Word and element pointing entries
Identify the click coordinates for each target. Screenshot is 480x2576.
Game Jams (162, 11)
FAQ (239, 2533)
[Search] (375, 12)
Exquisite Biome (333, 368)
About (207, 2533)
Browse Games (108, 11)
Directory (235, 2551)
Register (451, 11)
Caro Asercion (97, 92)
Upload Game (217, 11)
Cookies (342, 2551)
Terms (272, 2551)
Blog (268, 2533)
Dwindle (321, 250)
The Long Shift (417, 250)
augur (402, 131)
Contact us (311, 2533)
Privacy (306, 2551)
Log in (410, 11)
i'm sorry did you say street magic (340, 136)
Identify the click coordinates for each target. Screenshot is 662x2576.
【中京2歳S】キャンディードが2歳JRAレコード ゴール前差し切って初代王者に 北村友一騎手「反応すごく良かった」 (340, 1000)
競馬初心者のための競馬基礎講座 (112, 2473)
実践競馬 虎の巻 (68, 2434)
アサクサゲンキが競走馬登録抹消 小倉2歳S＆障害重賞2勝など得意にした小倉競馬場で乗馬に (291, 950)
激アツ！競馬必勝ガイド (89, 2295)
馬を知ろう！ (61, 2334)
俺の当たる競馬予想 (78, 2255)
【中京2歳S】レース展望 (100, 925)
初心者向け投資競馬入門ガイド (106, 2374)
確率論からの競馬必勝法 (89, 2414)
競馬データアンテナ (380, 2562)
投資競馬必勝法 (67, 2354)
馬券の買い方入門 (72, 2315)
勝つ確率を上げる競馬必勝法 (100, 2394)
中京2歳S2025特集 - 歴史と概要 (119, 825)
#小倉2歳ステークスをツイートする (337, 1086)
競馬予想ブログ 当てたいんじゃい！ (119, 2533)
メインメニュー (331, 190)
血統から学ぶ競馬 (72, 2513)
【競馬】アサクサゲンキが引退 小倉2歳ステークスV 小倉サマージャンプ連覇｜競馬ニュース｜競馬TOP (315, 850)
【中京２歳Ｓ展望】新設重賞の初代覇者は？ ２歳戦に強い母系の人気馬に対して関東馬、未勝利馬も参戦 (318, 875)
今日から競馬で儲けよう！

### What the exercise asks
Rewrite the lines from the one containing "俺の当たる競馬予想 (78, 2255)" through the end of the records, inclusive. Keep each line's text unchanged and add 33 to every number in the coordinate answers.

### Reply to the exercise
俺の当たる競馬予想 (111, 2288)
【中京2歳S】レース展望 (133, 958)
初心者向け投資競馬入門ガイド (139, 2407)
確率論からの競馬必勝法 (122, 2447)
競馬データアンテナ (413, 2595)
投資競馬必勝法 (100, 2387)
馬券の買い方入門 (105, 2348)
勝つ確率を上げる競馬必勝法 (133, 2427)
中京2歳S2025特集 - 歴史と概要 (152, 858)
#小倉2歳ステークスをツイートする (370, 1119)
競馬予想ブログ 当てたいんじゃい！ (152, 2566)
メインメニュー (364, 223)
血統から学ぶ競馬 (105, 2546)
【競馬】アサクサゲンキが引退 小倉2歳ステークスV 小倉サマージャンプ連覇｜競馬ニュース｜競馬TOP (348, 883)
【中京２歳Ｓ展望】新設重賞の初代覇者は？ ２歳戦に強い母系の人気馬に対して関東馬、未勝利馬も参戦 (351, 908)
今日から競馬で儲けよう！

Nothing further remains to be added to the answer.